• [DIRECTIONS] Write out again, unchanged, the line that has "Task: Click the WordPress" and each following line through the end of the entries below; leave pictures out.

GIVEN DATA Block Start

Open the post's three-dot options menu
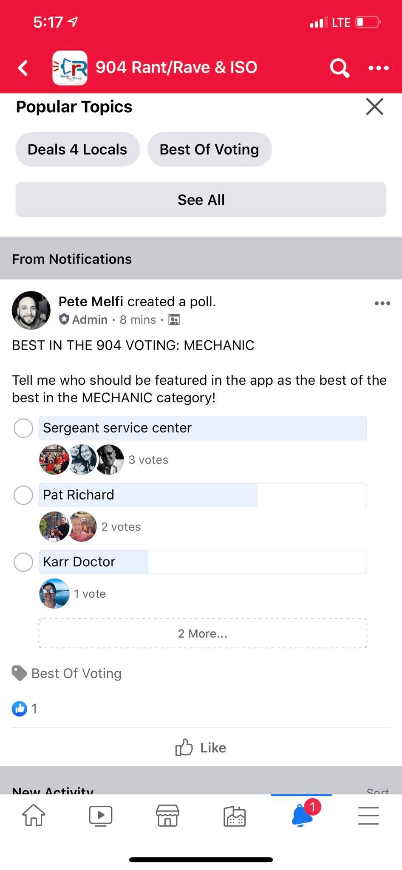 pos(382,303)
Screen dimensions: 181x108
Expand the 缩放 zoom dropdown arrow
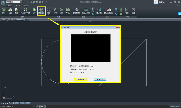tap(49, 15)
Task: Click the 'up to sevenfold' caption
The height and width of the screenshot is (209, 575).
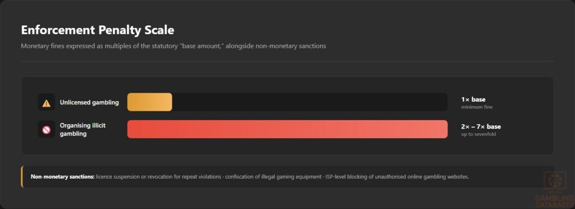Action: point(478,134)
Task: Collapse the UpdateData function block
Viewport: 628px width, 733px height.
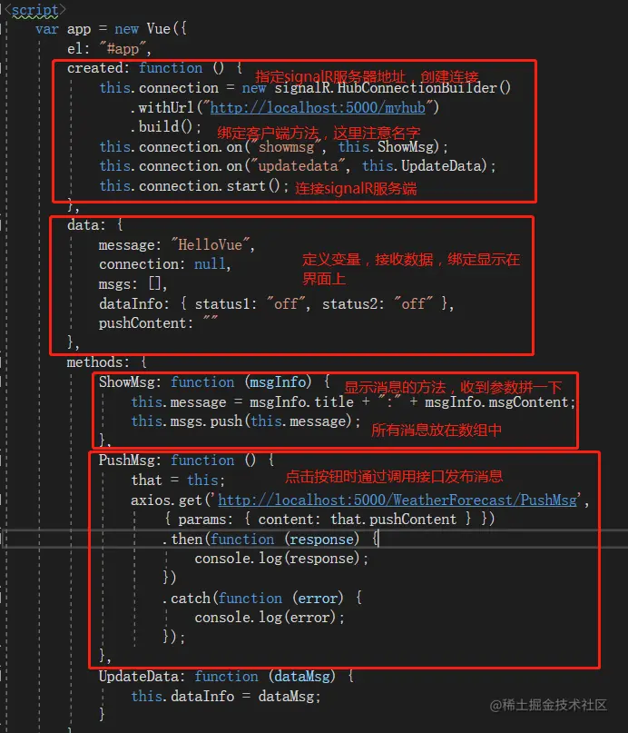Action: click(2, 677)
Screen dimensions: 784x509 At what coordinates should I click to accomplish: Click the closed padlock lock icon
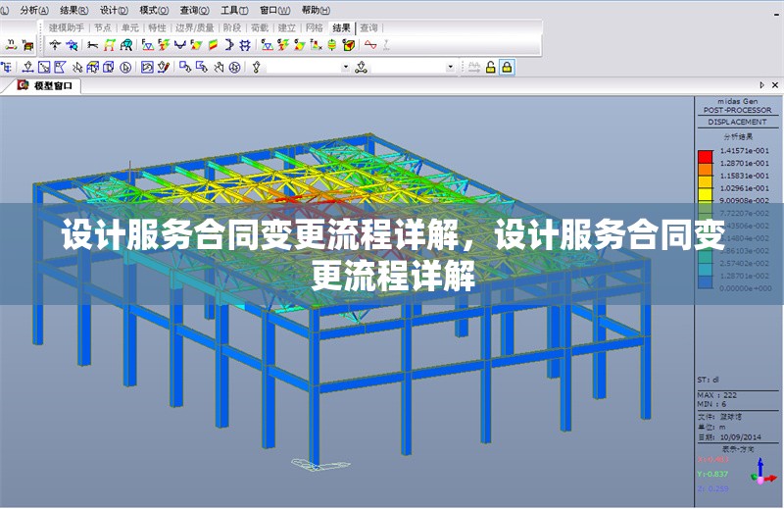[507, 67]
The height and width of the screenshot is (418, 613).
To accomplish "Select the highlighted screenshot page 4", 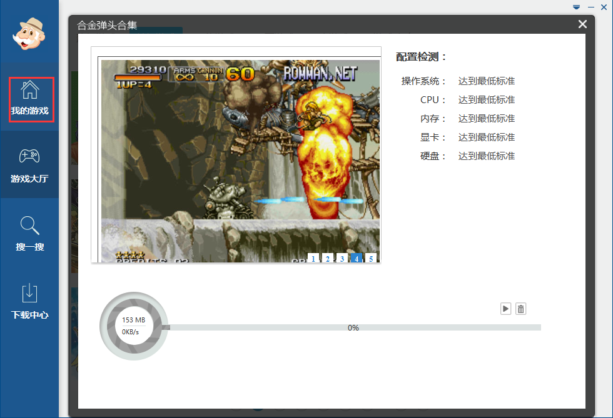I will 357,258.
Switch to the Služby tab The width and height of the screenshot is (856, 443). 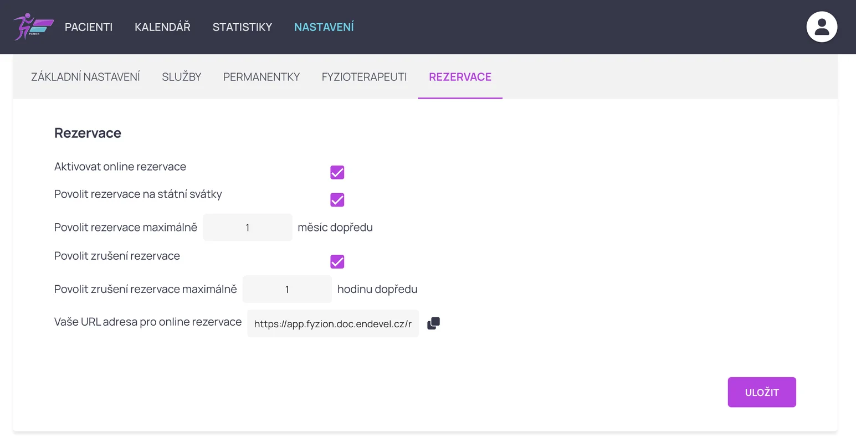coord(181,77)
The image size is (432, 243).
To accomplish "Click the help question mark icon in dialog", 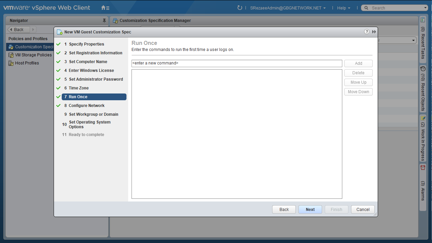I will [x=367, y=32].
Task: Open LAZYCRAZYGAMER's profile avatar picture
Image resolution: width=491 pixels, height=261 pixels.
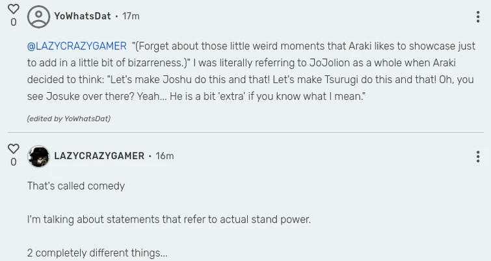Action: (38, 156)
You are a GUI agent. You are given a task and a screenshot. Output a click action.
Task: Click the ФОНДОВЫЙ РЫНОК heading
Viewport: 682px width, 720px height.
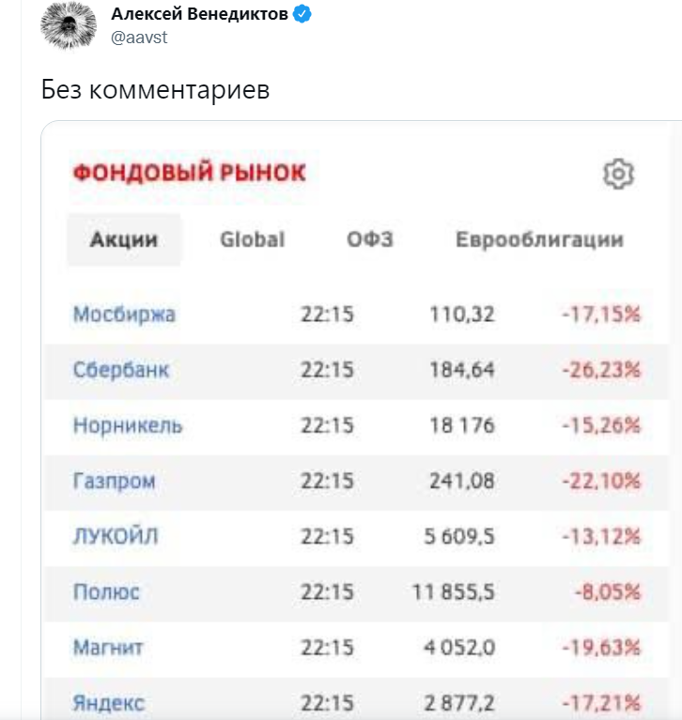coord(190,172)
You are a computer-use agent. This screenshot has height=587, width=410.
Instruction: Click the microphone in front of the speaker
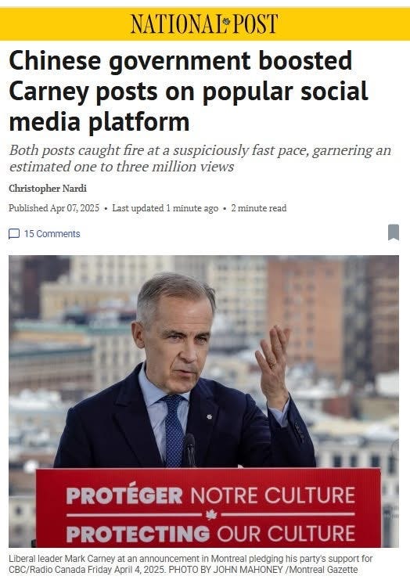[x=189, y=450]
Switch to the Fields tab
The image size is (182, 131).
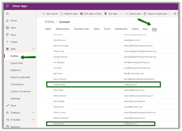pos(48,29)
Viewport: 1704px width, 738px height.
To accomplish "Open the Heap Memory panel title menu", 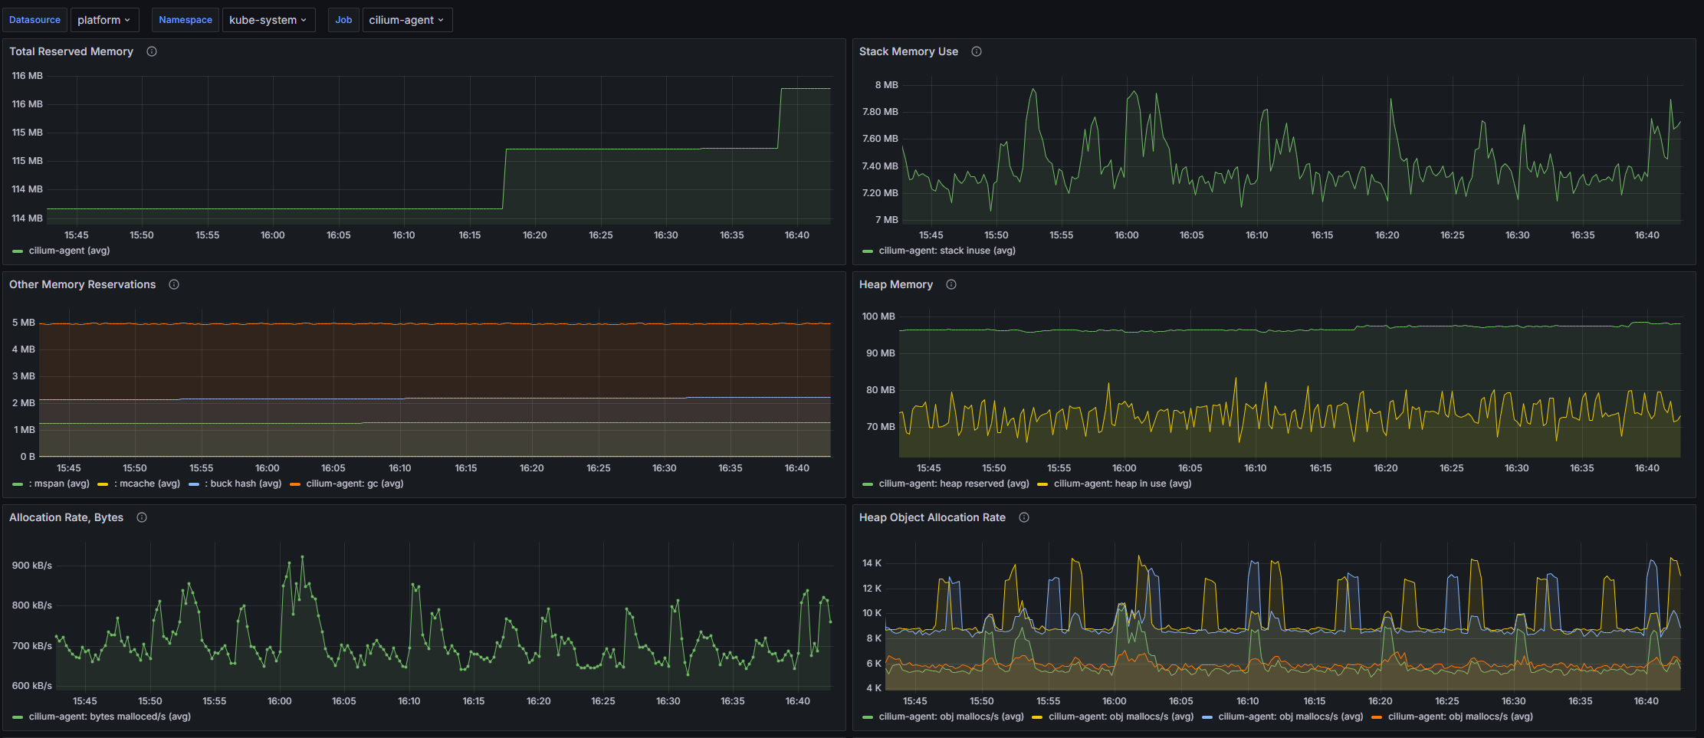I will (895, 284).
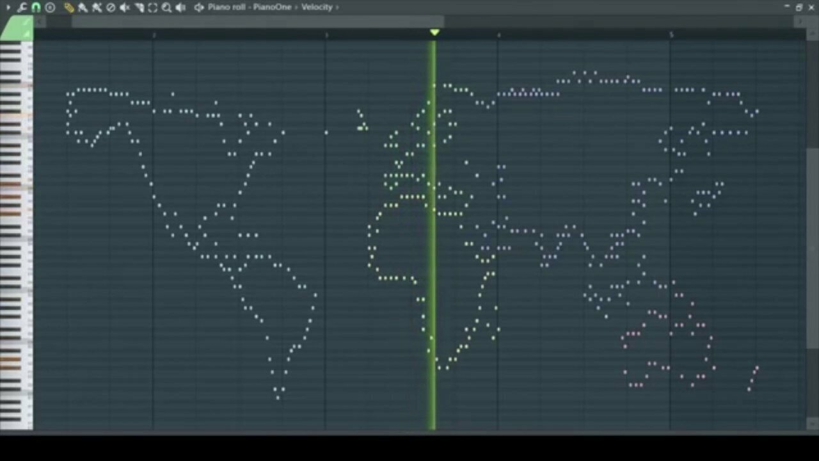The image size is (819, 461).
Task: Open the wrench tools menu
Action: point(22,7)
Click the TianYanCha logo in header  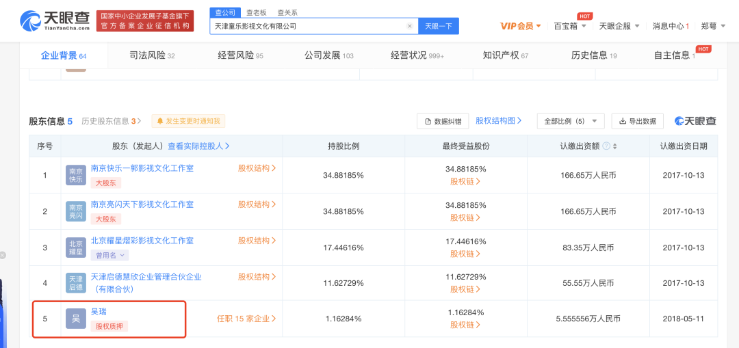(55, 21)
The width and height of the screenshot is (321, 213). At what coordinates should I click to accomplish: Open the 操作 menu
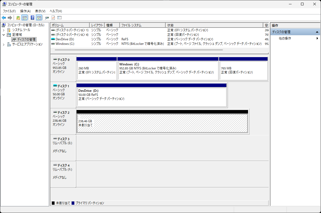point(25,11)
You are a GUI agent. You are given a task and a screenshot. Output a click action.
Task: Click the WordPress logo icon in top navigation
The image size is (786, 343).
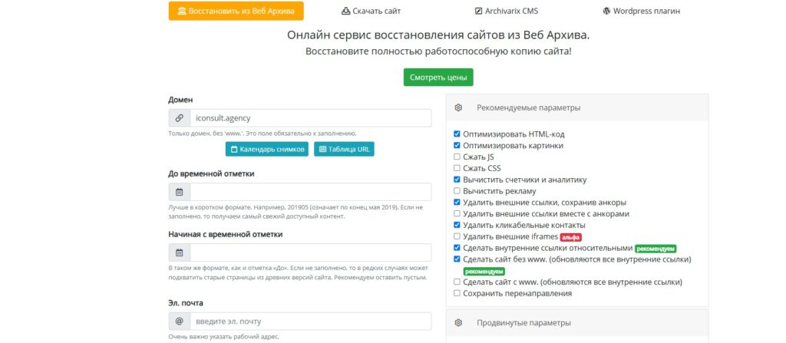606,11
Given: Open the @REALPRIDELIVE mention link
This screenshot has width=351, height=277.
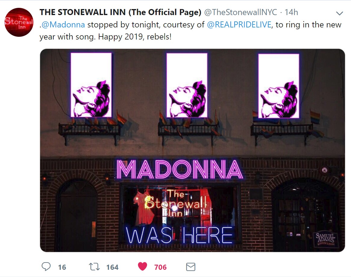Looking at the screenshot, I should click(x=239, y=25).
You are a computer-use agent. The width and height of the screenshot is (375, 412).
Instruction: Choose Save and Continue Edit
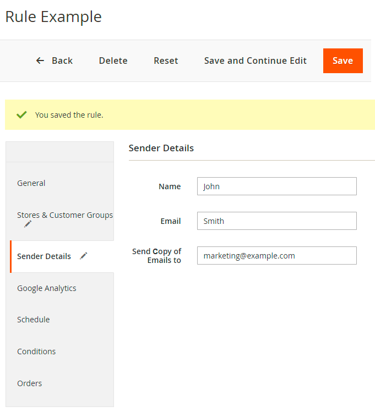coord(256,61)
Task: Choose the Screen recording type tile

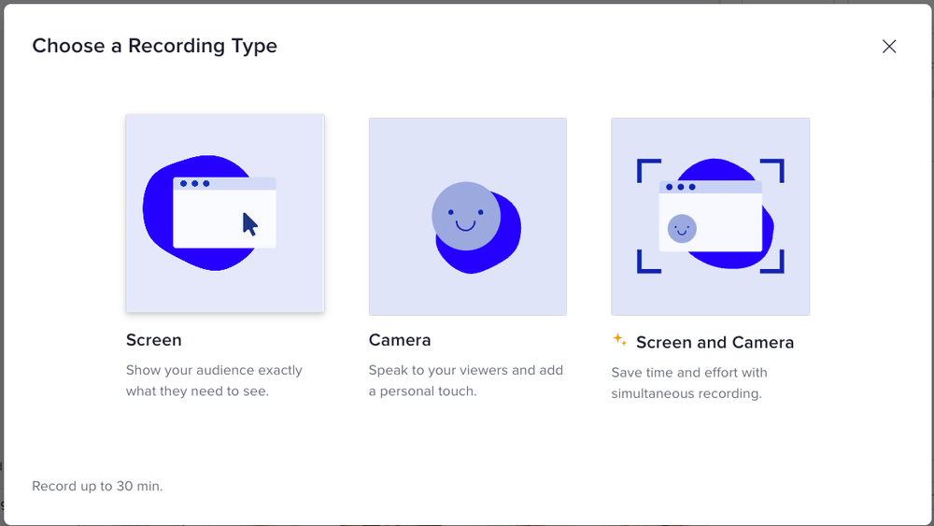Action: (x=225, y=213)
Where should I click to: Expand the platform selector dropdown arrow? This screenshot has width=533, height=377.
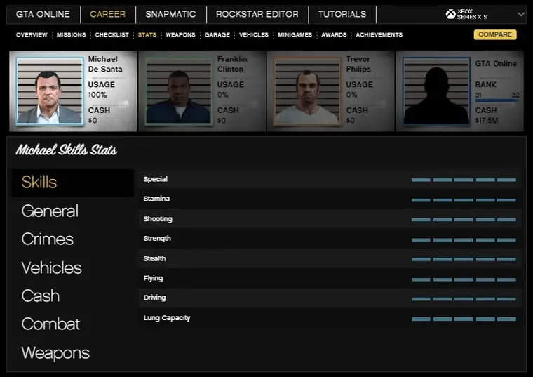pyautogui.click(x=520, y=14)
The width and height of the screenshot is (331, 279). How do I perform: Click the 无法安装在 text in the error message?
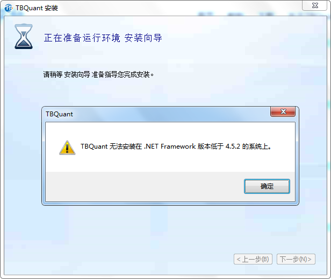[x=126, y=147]
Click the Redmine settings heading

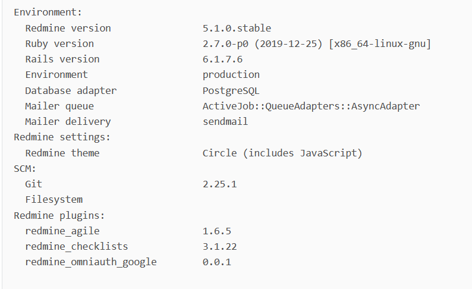click(62, 137)
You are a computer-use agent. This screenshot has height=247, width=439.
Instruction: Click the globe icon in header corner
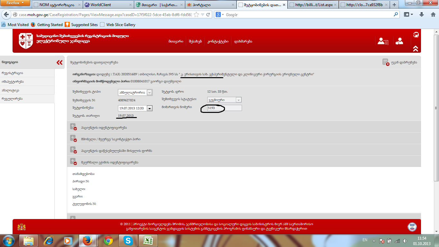point(416,35)
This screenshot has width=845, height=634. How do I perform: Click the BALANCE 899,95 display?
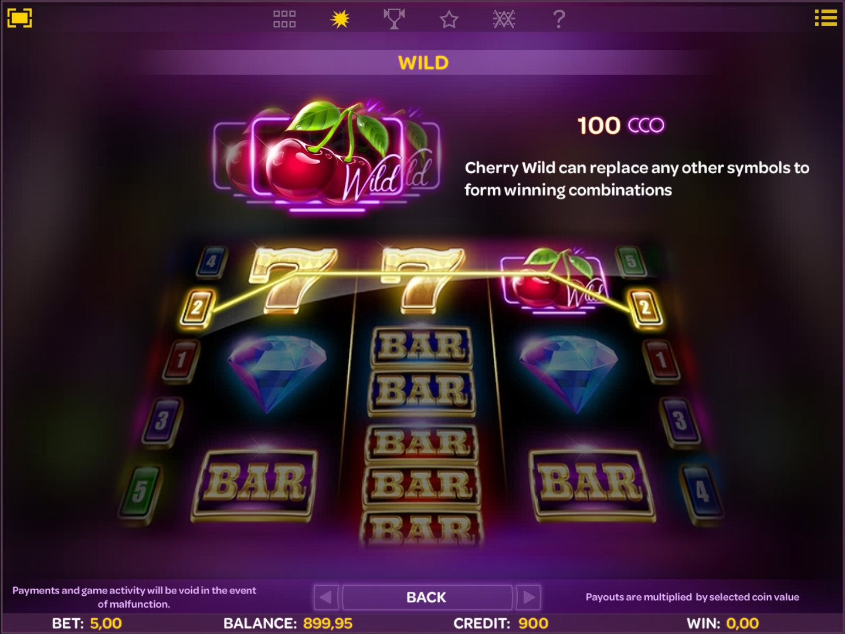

GIVEN DATA Block End

• [REPLY]
Task: Click the WordPress logo icon in top navigation
The image size is (786, 343).
606,11
Given: Open the @REALPRIDELIVE mention link
This screenshot has width=351, height=277.
Looking at the screenshot, I should click(x=239, y=25).
You are a computer-use agent. The width and height of the screenshot is (375, 412).
Instruction: Choose Save and Continue Edit
coord(256,61)
Task: Choose the Screen recording type tile

Action: (x=225, y=213)
Where should I click to: Expand the platform selector dropdown arrow? This screenshot has width=533, height=377.
pyautogui.click(x=520, y=14)
The width and height of the screenshot is (331, 279). How do I perform: Click the 无法安装在 text in the error message?
[x=126, y=147]
Click the Redmine settings heading

click(62, 137)
You are a computer-use agent. This screenshot has height=247, width=439.
Instruction: Click the globe icon in header corner
point(416,35)
This screenshot has width=845, height=634. How do I perform: Click the BALANCE 899,95 display?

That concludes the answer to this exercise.